Changing jobs is always tough, especially when it comes to your 401(k). When you change jobs, one of the important decisions you need to make is what to do with your 401(k). Depending on the size of your account and your financial goals, you may have several options for your 401(k). Here are some of the most common options for what to do with your 401(k) when you change jobs.
Roll it over to an IRA
You may choose to roll over your 401(k) into an individual retirement account (IRA). This option gives you more investment options and greater control over your retirement investments. More control provides you with the ability to allocate your investment funds based on your specific investment goals and risk tolerance. You can also continue to make contributions to your IRA, unlike an old 401(k). When it comes to tax sheltered accounts such as an IRA, there are unique tax benefits that these accounts offer, that way you can maximize your growth while continuing to saving for retirement.
Investment options
IRAs generally offer a wider range of investment options, including stocks, bonds, and exchange-traded funds (ETFs), which can provide greater diversification when it comes to managing your retirement portfolio. Most 401(k) plans are limited to a small selection of investment options which make it challenging to customize based on your risk and goals. When converting funds to an IRA, you gain access to a number of investments.

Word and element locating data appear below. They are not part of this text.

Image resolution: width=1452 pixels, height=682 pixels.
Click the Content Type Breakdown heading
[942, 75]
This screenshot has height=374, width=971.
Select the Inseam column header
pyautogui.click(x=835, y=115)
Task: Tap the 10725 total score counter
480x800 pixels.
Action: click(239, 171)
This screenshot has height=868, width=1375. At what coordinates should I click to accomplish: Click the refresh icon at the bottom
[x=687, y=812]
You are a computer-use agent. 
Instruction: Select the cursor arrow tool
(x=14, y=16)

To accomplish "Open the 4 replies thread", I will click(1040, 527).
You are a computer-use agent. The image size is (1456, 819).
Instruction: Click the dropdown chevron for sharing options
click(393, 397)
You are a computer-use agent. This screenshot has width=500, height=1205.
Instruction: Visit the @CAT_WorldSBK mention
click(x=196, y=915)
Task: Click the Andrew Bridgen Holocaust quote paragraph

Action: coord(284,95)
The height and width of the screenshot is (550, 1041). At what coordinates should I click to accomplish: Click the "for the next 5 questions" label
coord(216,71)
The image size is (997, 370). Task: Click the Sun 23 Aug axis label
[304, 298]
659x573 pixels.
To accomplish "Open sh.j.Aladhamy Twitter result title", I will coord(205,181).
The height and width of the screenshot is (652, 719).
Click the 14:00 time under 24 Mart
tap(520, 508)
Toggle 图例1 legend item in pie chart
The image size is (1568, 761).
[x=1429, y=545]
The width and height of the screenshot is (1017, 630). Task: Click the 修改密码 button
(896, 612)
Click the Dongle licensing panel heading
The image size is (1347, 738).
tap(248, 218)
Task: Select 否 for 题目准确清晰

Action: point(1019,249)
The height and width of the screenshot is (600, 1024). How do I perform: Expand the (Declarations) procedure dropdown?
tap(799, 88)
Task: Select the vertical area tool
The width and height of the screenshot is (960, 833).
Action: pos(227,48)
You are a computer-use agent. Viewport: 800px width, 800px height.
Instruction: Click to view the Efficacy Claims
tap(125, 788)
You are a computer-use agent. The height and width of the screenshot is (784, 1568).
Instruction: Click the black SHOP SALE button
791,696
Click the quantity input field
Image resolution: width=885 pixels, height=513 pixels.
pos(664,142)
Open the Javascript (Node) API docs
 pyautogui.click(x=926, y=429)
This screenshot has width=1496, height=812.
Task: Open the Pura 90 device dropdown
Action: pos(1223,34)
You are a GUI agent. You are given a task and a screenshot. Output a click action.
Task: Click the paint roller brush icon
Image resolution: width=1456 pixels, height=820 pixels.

This opens the door for you to have more control over your funds.
Consolidation
Consolidation of Retirement Savings is so important especially if you have multiple 401(k) plans from previous employers, consolidating them into a single IRA can simplify your retirement savings and make it easier to manage your investments. The added benefit that consolidation is peace of mind. Having funds in old plans can be extremely challenging to keep track of especially when it comes to retirement. Consolidating keeps you on track to follow your investment strategy and know exactly where and what your funds are doing.
Other options
You have the option to keep your funds in your old employers 401(k), however the problem with this is you can no longer contribute to your account at this point. You will also no longer receive your company’s match. The second option you have is to roll it into your new employer’s plan, this however limits you to choose from only a limited group of funds within the new plan. The goal is to have as much control over your funds as possible, this limits your ability to so. Converting those funds into an IRA allow you to customize from a wide variety of investment options that aren’t offered in most 401(k) plans. Lastly you could cash out, however this is not recommended because there can be massive tax implications as well as early withdraw penalties.
Before making a decision, it’s important to consider your financial situation, investment goals, and investment options. It’s also a good idea to consult with a financial advisor to determine the best course of action for your specific circumstances.